##### Article
The pH of a solution obtained by dissolving 0.025 mole of an acid (HA) in 250 ml of the aqueous solution was found to be 4.0. Calculate the dissociation constant of HA.

To calculate the dissociation constant (Ka) of the weak acid (HA) given the pH of the solution, we can follow these steps: ### Step 1: Calculate the concentration of H⁺ ions from pH The pH of the solution is given as 4.0. We can use the formula: \[ \text{pH} = -\log[H^+] \] To find [H⁺]: \[ [H^+] = 10^{-\text{pH}} = 10^{-4} \, \text{M} \] ### Step 2: Calculate the initial concentration of the acid (HA) We know that 0.025 moles of HA is dissolved in 250 mL of solution. First, convert the volume from mL to L: \[ 250 \, \text{mL} = 0.250 \, \text{L} \] Now, calculate the concentration (C) of HA: \[ C = \frac{\text{moles}}{\text{volume}} = \frac{0.025 \, \text{moles}}{0.250 \, \text{L}} = 0.1 \, \text{M} \] ### Step 3: Set up the dissociation equation The dissociation of the acid HA can be represented as: \[ HA \rightleftharpoons H^+ + A^- \] Let α be the degree of dissociation. At equilibrium: - The concentration of H⁺ ions = Cα = \( 10^{-4} \, \text{M} \) - The concentration of A⁻ ions = Cα = \( 10^{-4} \, \text{M} \) - The concentration of undissociated HA = C(1 - α) ### Step 4: Relate α to the concentration of H⁺ From the previous step, we know: \[ Cα = 10^{-4} \] Substituting C = 0.1 M: \[ 0.1α = 10^{-4} \] \[ α = \frac{10^{-4}}{0.1} = 10^{-3} \] ### Step 5: Calculate the dissociation constant (Ka) The expression for the dissociation constant (Ka) is: \[ K_a = \frac{[H^+][A^-]}{[HA]} \] Substituting the values: \[ K_a = \frac{(Cα)(Cα)}{C(1 - α)} = \frac{(0.1)(10^{-3})(0.1)(10^{-3})}{0.1(1 - 10^{-3})} \] Since α is very small, we can approximate: \[ 1 - α \approx 1 \] Thus: \[ K_a = \frac{(0.1)(10^{-3})^2}{0.1} = (10^{-3})^2 = 10^{-6} \] ### Final Answer The dissociation constant (Ka) of the acid HA is: \[ K_a = 10^{-6} \] ---
##########
##### Available data
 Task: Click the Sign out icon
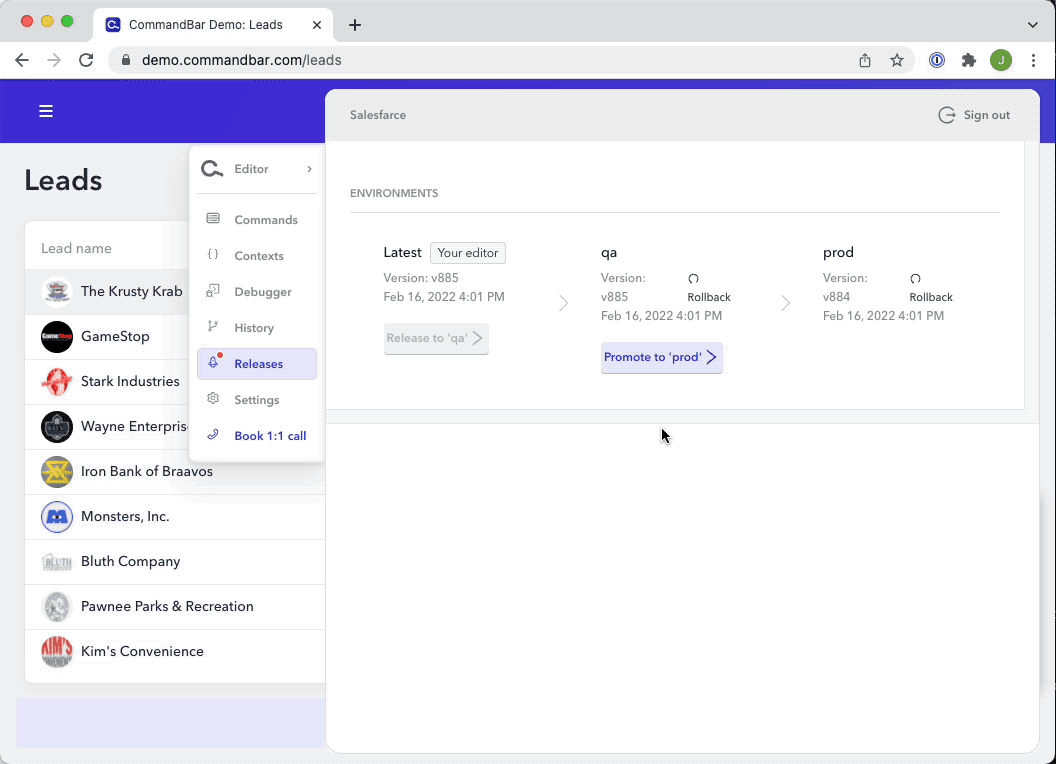point(946,115)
##########
In the acid dissociation solution, what initial concentration of HA does it get from dissolving 0.025 mole in 250 mL?

Answer to the task:
0.1 M